#### [EXERCISE DETAILS]
Reproduce all records below exactly.

[Stored items]
---------------

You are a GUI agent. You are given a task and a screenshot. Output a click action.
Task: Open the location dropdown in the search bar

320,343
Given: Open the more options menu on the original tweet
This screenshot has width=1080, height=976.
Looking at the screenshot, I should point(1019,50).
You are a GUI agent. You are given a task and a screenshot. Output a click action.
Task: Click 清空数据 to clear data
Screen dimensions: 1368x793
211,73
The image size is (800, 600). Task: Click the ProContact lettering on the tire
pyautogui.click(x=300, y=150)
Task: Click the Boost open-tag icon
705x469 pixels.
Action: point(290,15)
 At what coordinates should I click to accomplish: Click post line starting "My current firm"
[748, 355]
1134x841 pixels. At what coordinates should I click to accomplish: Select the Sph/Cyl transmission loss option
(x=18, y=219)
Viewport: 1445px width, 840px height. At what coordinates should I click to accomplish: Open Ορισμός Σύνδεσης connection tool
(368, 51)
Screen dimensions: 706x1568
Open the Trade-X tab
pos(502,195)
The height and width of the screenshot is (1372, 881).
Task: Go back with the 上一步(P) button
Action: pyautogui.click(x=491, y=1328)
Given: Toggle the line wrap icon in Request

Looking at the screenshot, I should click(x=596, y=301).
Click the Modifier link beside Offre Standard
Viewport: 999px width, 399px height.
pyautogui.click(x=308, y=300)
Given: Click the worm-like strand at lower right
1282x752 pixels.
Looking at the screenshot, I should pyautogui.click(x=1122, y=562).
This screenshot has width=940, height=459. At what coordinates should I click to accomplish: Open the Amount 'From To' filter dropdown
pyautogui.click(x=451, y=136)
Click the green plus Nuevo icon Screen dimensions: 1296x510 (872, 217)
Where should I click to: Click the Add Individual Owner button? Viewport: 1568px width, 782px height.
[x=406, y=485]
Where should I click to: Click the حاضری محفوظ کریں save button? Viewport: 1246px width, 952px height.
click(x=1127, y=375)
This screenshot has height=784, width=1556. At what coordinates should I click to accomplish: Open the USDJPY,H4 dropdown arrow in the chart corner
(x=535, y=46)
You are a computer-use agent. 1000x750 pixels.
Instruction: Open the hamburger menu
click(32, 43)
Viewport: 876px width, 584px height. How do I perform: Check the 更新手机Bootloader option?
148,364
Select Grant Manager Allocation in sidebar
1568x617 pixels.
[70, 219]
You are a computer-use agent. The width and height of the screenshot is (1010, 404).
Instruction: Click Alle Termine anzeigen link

---------------

#### [EXPECTED ANSWER]
You are a GUI agent. You are given a task and a screenshot. Output a click action.
Task: Open the location dropdown in the search bar

320,343
Given: Open the more options menu on the original tweet
This screenshot has width=1080, height=976.
Looking at the screenshot, I should point(1019,50).
You are a GUI agent. You are given a task and a screenshot. Output a click action.
Task: Click 清空数据 to clear data
Screen dimensions: 1368x793
211,73
The image size is (800, 600). Task: Click the ProContact lettering on the tire
pyautogui.click(x=300, y=150)
Task: Click the Boost open-tag icon
705x469 pixels.
Action: point(290,15)
 At what coordinates should I click to accomplish: Click post line starting "My current firm"
[748, 355]
1134x841 pixels. At what coordinates should I click to accomplish: Select the Sph/Cyl transmission loss option
(x=18, y=219)
Viewport: 1445px width, 840px height. At what coordinates should I click to accomplish: Open Ορισμός Σύνδεσης connection tool
(368, 51)
Screen dimensions: 706x1568
Open the Trade-X tab
pos(502,195)
The height and width of the screenshot is (1372, 881).
Task: Go back with the 上一步(P) button
Action: pyautogui.click(x=491, y=1328)
Given: Toggle the line wrap icon in Request

Looking at the screenshot, I should click(x=596, y=301).
Click the Modifier link beside Offre Standard
Viewport: 999px width, 399px height.
pyautogui.click(x=308, y=300)
Given: Click the worm-like strand at lower right
1282x752 pixels.
Looking at the screenshot, I should pyautogui.click(x=1122, y=562).
This screenshot has width=940, height=459. At what coordinates should I click to accomplish: Open the Amount 'From To' filter dropdown
pyautogui.click(x=451, y=136)
Click the green plus Nuevo icon Screen dimensions: 1296x510 (872, 217)
Where should I click to: Click the Add Individual Owner button? Viewport: 1568px width, 782px height.
[x=406, y=485]
Where should I click to: Click the حاضری محفوظ کریں save button? Viewport: 1246px width, 952px height.
click(x=1127, y=375)
This screenshot has height=784, width=1556. At what coordinates should I click to accomplish: Open the USDJPY,H4 dropdown arrow in the chart corner
(x=535, y=46)
You are a computer-use agent. 1000x750 pixels.
Instruction: Open the hamburger menu
click(32, 43)
Viewport: 876px width, 584px height. How do I perform: Check the 更新手机Bootloader option?
148,364
Select Grant Manager Allocation in sidebar
1568x617 pixels.
[70, 219]
You are a computer-use agent. The width and height of the screenshot is (1010, 404).
Instruction: Click Alle Termine anzeigen link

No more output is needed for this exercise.